Saturday 11th of May 2019

We are looking at going with 3 young kids so this info was super useful! Thank you!

Kevin Wagar

Sunday 12th of May 2019

That's amazing to hear Jen! Argentina's side of Iguazu is one if the most spectacular National Parks that we have visited with kids. I hope you come back and tell us all about it.

Anita Cardosa

Tuesday 18th of September 2018

Hi, great website. Thanks. I'm going there next month with my 11 and 7 year old kids to both sides of the Falls. What kind of footwear do you recommend? Are crocs ok or sneakers? Are the pathways very slippery?

Kevin Wagar

Tuesday 18th of September 2018

Hello Anita! Wonderful to hear that you are exploring both sides. You won't regret it, they're both very different. I highly recommend bringing shoes that have a good grip. Crocs have slippery bottoms and the trails can often get slick.

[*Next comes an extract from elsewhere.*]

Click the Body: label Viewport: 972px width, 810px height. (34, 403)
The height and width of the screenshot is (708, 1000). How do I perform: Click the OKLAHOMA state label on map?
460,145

On the Argentinean side the trails can be more rough with lots of stairs. Crocs can fall off. On the Brazilian side, the walk can be very slippery and wet. A pair of good hikers, runners with rubber soles, or even water shoes would work better.


Friday 13th of January 2017

I have never seen waterfalls as big as Iguazu falls in my life. I am already fascinated with the smaller ones, what more a falls as huge as this. So this is even bigger than Niagara? Damn it's impressive. At first I was thinking, the official photographers are making sure that you will get their service by blocking the view, but then again, maybe they stand on that spot so anyone who avails of their service can have the best photo.